> _Rows_
— Begin —

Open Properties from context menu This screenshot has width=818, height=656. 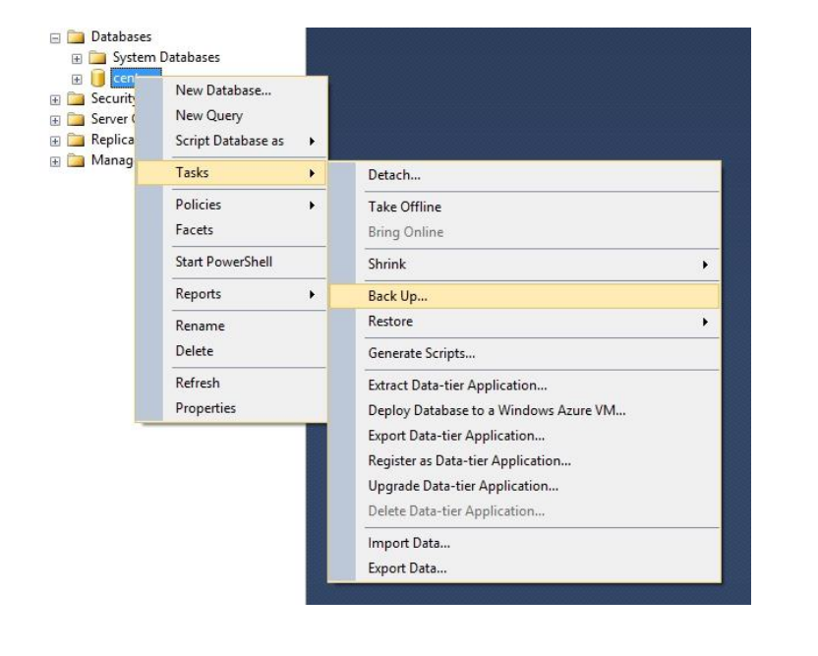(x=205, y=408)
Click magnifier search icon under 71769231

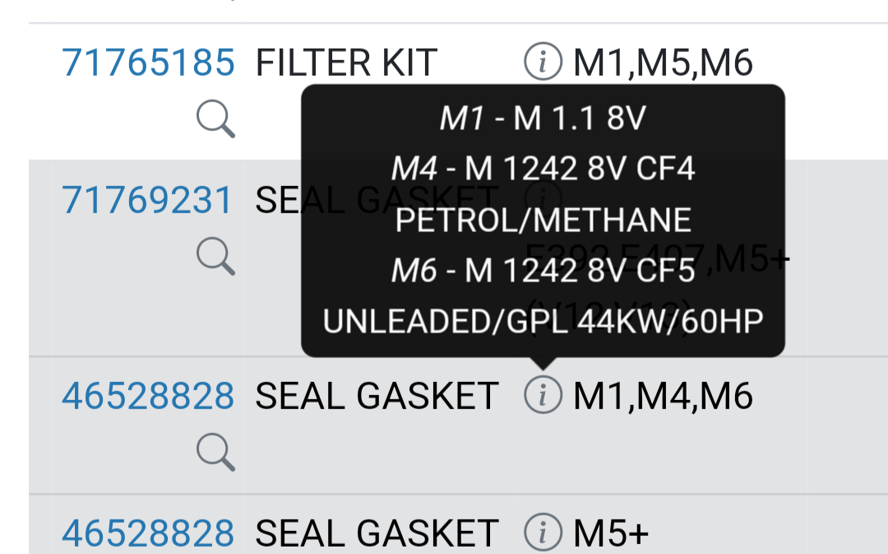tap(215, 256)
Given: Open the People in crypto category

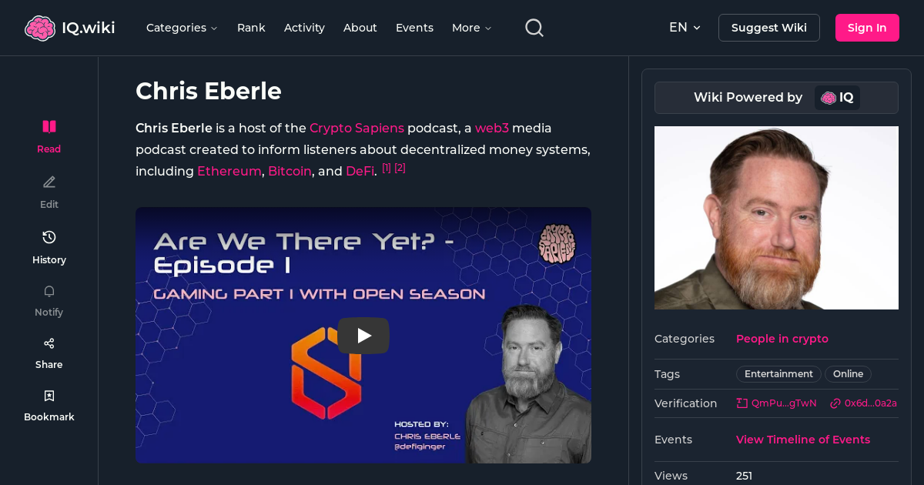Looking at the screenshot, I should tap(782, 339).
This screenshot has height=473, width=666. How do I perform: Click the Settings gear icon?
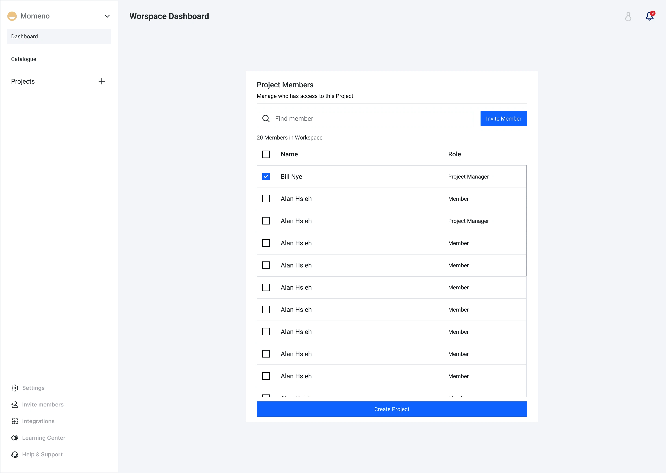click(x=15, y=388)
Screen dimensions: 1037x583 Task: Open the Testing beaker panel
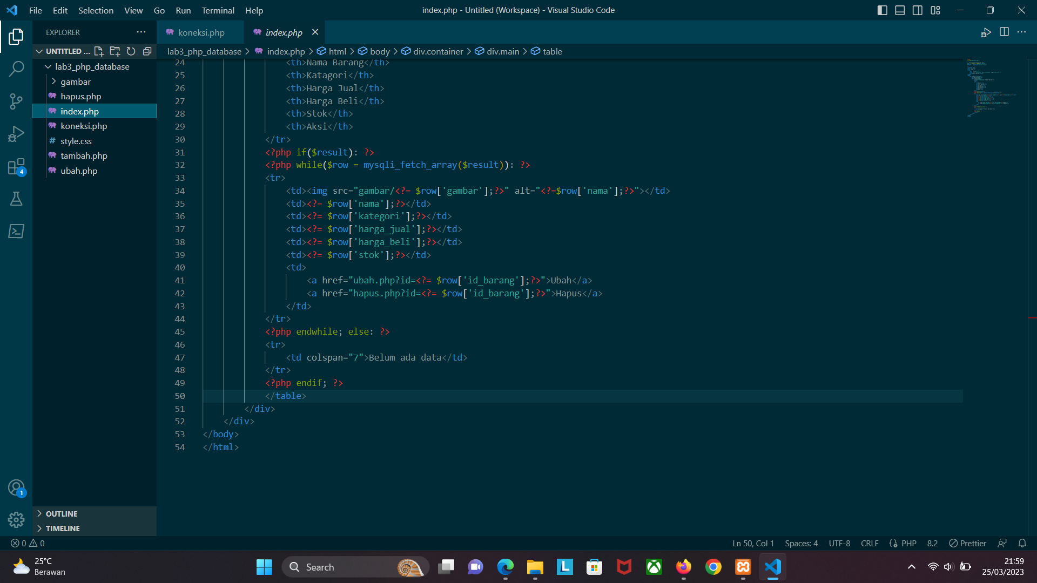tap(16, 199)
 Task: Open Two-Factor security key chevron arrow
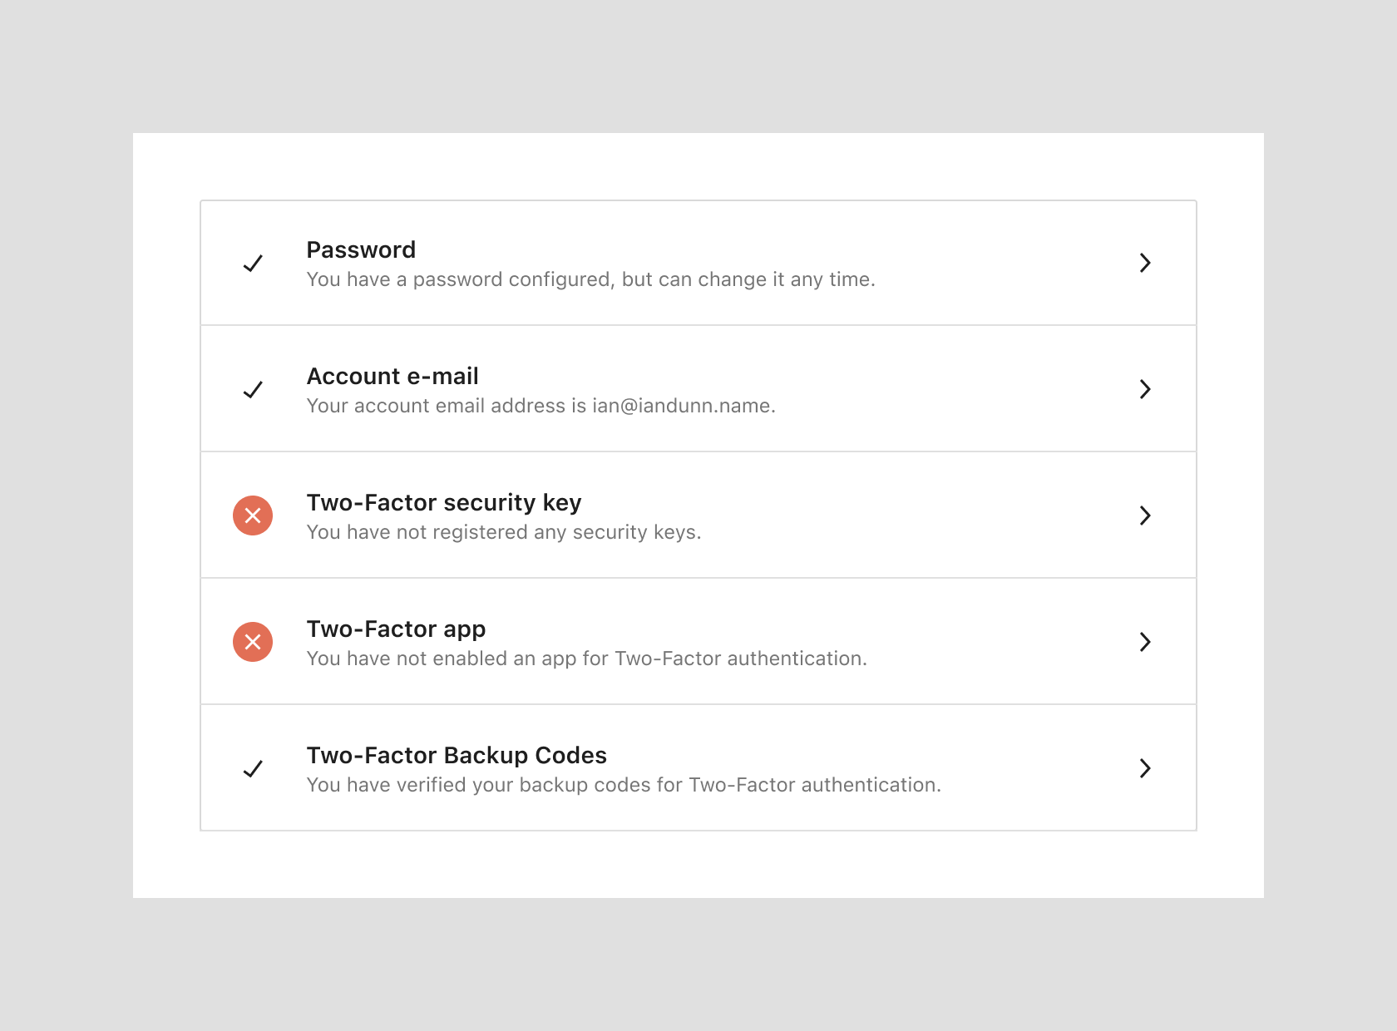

— End —
— Begin —

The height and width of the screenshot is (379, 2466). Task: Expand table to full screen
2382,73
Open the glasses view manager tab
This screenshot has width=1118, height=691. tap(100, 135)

— End —

> _Goal_
Copy out the records starting at the line that contains "Click magnifier search icon under 71769231" and ending after the line that contains "Task: Open Two-Factor", leaving out the pictures.

> _Result below_
Click magnifier search icon under 71769231

tap(215, 256)
Given: Open the People in crypto category

Looking at the screenshot, I should tap(782, 339).
This screenshot has height=473, width=666. How do I perform: Click the Settings gear icon?
click(x=15, y=388)
Screen dimensions: 1037x583 Task: Open the Testing beaker panel
tap(16, 199)
 Task: Open Two-Factor security key chevron arrow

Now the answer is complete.